Task item: Below are records; transcribe only the line with "This screenshot has height=819, width=1456. Task: Open Chrome's" and those after it, through the last line, without any change.

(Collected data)
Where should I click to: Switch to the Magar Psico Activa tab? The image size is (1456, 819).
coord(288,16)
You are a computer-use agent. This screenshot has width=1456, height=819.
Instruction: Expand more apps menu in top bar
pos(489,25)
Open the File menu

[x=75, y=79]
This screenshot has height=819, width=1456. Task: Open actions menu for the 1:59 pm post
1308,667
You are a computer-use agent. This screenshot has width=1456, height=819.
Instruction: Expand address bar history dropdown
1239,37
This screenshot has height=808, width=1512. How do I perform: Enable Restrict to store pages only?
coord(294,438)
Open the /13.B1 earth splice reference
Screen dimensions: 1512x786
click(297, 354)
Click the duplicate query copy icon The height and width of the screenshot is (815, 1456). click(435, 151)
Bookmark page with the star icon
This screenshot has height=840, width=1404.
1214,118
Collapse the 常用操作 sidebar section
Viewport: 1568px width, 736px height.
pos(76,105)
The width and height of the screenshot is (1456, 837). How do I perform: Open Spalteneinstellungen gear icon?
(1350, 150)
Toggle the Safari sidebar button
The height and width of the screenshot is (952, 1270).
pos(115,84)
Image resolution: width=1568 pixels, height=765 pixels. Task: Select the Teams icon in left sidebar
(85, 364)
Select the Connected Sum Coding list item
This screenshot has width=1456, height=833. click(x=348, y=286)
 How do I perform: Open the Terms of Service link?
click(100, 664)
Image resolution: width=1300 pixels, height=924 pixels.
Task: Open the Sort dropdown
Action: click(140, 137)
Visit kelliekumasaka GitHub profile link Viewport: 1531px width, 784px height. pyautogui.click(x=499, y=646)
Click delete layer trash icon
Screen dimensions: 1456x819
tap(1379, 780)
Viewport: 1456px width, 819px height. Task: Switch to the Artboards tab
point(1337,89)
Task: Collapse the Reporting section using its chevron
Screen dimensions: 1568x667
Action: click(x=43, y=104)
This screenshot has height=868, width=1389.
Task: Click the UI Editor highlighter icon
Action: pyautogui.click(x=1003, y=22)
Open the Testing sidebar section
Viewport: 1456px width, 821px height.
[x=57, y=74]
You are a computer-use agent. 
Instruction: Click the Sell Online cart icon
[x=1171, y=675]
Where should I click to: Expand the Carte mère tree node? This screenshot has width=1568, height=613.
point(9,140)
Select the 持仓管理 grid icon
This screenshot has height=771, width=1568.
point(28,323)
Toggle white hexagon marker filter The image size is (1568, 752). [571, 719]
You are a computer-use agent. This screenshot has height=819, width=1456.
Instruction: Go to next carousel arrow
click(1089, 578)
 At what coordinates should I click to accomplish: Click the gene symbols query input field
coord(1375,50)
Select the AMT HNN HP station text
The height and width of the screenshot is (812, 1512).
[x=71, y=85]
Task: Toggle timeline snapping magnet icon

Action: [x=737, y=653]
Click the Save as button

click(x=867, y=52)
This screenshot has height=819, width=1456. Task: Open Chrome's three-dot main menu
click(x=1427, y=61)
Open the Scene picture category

Exercise output:
This screenshot has height=819, width=1456. Task: Open Chrome's three-dot main menu
click(x=1427, y=61)
Open the Scene picture category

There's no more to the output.